## [What the exercise asks]
Answer with only the number of lines below where "computer" appears.
+++ Source data +++
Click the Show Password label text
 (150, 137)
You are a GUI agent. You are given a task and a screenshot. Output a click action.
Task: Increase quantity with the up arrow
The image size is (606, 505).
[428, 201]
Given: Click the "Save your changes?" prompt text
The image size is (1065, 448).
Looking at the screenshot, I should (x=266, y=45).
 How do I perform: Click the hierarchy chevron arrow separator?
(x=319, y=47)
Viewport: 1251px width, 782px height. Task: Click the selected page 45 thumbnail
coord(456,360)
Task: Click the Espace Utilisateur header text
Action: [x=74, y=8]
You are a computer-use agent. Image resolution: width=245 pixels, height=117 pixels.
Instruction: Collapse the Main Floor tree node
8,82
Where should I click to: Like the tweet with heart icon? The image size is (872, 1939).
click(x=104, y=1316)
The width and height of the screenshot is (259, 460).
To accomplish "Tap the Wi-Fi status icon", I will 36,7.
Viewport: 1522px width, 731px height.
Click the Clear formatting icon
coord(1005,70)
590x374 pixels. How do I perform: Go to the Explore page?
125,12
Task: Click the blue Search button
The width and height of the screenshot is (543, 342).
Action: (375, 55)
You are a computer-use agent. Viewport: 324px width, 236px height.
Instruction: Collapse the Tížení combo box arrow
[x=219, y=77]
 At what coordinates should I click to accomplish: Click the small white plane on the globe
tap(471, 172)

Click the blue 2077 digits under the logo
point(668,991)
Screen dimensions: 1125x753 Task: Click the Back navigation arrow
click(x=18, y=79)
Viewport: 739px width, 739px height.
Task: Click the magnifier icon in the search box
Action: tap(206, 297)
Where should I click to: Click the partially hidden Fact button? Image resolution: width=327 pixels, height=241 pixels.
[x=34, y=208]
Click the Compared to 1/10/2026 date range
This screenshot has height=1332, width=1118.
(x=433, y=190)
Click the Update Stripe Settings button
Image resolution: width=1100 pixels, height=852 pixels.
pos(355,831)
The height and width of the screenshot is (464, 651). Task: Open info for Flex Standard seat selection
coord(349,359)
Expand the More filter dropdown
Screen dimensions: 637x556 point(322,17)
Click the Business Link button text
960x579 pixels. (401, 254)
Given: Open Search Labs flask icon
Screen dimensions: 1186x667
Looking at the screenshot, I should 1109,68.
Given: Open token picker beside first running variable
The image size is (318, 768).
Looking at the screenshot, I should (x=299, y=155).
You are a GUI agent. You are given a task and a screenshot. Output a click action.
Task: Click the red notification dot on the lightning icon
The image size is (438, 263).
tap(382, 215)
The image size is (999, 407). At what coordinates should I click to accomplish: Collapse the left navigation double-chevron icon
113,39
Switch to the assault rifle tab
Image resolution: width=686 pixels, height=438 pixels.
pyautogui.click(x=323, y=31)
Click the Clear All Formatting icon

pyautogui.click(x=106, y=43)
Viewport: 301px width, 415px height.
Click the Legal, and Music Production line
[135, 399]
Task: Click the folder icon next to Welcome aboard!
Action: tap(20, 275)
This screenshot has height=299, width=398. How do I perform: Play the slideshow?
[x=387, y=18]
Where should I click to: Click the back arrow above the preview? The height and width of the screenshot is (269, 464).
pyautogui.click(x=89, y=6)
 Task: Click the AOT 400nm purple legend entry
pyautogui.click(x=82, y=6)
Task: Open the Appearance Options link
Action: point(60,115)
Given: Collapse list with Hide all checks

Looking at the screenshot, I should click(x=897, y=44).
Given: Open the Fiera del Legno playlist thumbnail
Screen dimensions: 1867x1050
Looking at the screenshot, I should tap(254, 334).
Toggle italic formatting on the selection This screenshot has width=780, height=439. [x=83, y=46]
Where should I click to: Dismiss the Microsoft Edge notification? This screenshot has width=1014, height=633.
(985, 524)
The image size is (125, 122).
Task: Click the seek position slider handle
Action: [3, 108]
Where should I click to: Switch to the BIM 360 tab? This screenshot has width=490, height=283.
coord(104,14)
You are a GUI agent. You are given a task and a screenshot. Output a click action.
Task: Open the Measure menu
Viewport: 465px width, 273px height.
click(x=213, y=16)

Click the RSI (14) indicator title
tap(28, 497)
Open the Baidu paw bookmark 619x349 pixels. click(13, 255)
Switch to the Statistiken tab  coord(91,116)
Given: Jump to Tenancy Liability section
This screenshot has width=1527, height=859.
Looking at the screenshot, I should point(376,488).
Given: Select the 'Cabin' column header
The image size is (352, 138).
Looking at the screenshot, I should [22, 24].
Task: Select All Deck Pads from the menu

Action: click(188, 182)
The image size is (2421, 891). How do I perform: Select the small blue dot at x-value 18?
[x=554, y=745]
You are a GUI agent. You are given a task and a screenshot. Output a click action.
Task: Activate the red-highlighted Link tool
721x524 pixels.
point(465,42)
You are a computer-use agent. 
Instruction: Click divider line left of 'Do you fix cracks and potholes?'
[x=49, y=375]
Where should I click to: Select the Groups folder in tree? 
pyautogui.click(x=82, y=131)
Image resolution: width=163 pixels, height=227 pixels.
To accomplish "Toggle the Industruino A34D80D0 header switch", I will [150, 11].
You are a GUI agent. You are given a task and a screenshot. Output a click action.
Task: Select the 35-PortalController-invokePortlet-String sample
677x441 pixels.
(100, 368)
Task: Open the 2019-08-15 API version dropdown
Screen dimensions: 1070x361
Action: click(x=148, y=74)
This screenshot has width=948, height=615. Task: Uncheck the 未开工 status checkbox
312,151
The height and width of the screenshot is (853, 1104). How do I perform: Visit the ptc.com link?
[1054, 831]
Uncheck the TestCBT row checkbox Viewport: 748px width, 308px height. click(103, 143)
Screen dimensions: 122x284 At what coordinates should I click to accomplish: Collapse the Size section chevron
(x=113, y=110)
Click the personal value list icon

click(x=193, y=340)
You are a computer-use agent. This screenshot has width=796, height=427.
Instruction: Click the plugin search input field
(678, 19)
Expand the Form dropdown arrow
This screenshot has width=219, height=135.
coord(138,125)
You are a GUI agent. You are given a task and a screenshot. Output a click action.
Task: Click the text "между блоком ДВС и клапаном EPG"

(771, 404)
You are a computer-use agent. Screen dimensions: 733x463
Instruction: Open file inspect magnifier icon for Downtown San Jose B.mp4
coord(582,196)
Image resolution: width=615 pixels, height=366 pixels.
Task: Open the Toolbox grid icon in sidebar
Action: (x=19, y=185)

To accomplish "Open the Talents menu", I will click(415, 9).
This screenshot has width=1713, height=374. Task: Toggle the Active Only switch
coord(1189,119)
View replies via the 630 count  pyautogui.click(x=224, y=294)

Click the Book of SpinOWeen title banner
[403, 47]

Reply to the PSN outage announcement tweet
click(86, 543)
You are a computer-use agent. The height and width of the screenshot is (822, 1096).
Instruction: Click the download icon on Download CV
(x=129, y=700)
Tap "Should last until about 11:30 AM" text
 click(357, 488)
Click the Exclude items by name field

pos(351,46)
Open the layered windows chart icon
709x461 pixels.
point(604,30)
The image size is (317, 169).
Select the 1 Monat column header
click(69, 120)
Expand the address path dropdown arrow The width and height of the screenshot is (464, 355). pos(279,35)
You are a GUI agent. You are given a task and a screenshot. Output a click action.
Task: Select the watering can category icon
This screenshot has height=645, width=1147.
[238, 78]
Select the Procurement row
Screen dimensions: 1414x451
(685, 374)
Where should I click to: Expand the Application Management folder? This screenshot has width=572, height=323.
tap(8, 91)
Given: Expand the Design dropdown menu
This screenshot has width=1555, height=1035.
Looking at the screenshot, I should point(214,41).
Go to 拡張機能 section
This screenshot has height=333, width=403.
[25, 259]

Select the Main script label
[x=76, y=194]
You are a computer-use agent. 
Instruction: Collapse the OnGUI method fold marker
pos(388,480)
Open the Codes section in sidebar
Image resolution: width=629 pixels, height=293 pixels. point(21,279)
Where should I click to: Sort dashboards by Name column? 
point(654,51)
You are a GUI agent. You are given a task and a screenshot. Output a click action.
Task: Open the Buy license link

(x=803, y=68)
+++
## [Answer section]
7